▶ **任务**
下面关于鱼象征的文档片段中,巴比伦人的鱼神叫什么名字?

▶ **文档片段**

——————

耶稣基督这个人物并不像人们可能希望的那样简单和明确。我在这里指的并不是把《对观福音书》的基督与《约翰福音书》的基督相比较而产生的那种巨大的困难,而是指以下这个明显的事实,即在可以直接追溯到原始基督教时代的教会神父们撰写的解释圣经的作品中,基督有许多与魔鬼共同的象征或“寓言”。其中,我会提到狮子、蛇、鸟、乌鸦、鹰和鱼。同样值得注意的是,路西法,即晨星,既有基督的意思,也有魔鬼的意思。 除了蛇之外,鱼是最古老的寓言之一。如今我们宁愿称之为象征,因为这些同义词必然包含着比寓言更多的意思,在鱼象征的情况下尤为明显。人们不可能把它仅仅看作字谜缩写, 而是象征性地指称某种更为复杂的事物。(正如我在其他作品中经常指出的那样,我并没有把象征看作一种寓言或符号,而是在其恰当意义上将其视为描述和阐明某种完全不可知事物的可能方式。正是在这个意义上,信条才被称为“信经”。)这些词语的顺序还给人留下了另一种印象,为了解释某种已经存在的并且广泛传播的“耶稣鱼”,人们才把它们放在一起。 因为鱼象征,尤其是在近东和中东,有一段漫长而又丰富多彩的史前时期,从巴比伦人的鱼神俄安内及其穿着用鱼皮制作的衣服的祭司们,到在腓尼基人的女神人鱼德塞托—阿塔加提斯崇拜中神圣的鱼餐和亚培修碑铭上模糊不清的刻字中神圣的鱼餐。 这种象征的范围从最遥远的印度的摩奴(印度神话中的人类祖先,《摩奴法典》的制定者)作为救世主的鱼,到罗马帝国中“色雷斯骑士们”所庆祝的圣餐鱼节。 出于我们的目的,就没有必要更仔细地深入探讨这些汗牛充栋的材料了。正如德尔格和其他人已经表明的那样,在原始的、纯基督教的理念世界中,有大量的场合提到过鱼象征的。我只需提到在圣洗池中的再生即可,在圣洗池中,接受洗礼的人就像鱼儿那样游泳。

——————

▶ **数据行**
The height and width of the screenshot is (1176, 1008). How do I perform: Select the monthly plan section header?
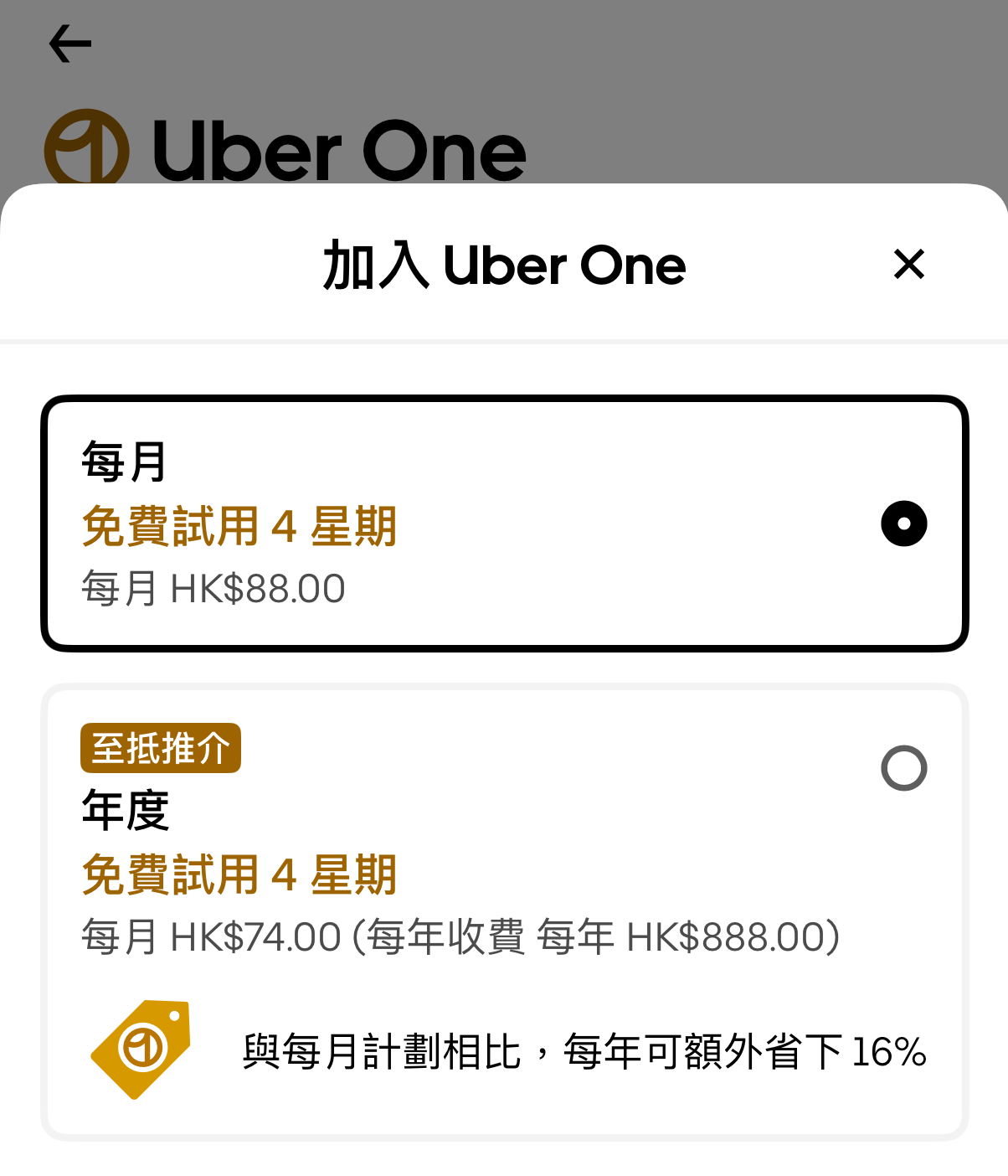[x=124, y=460]
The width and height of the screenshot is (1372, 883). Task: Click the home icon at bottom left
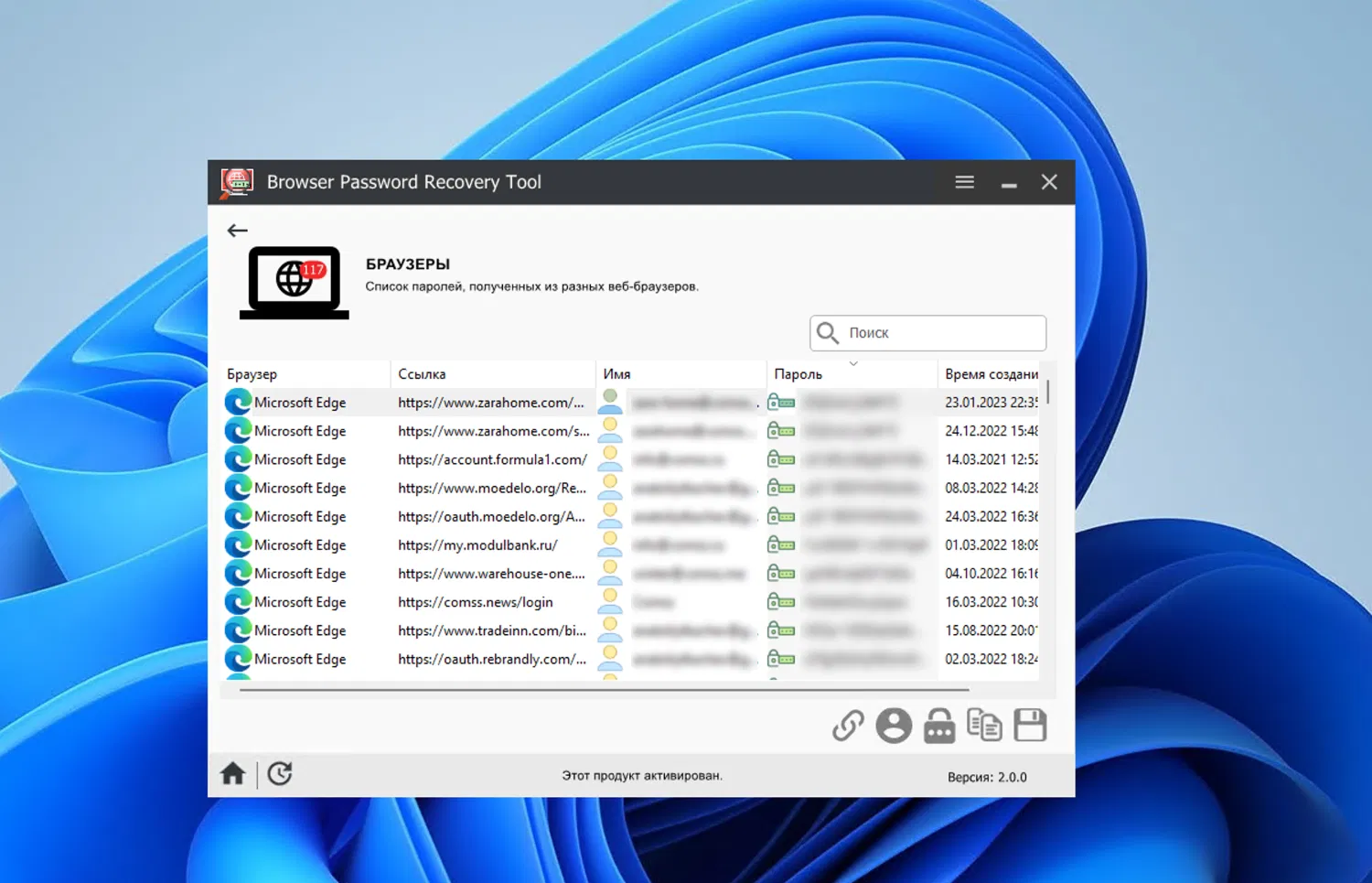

——————

▶ **答案如下**
俄安内。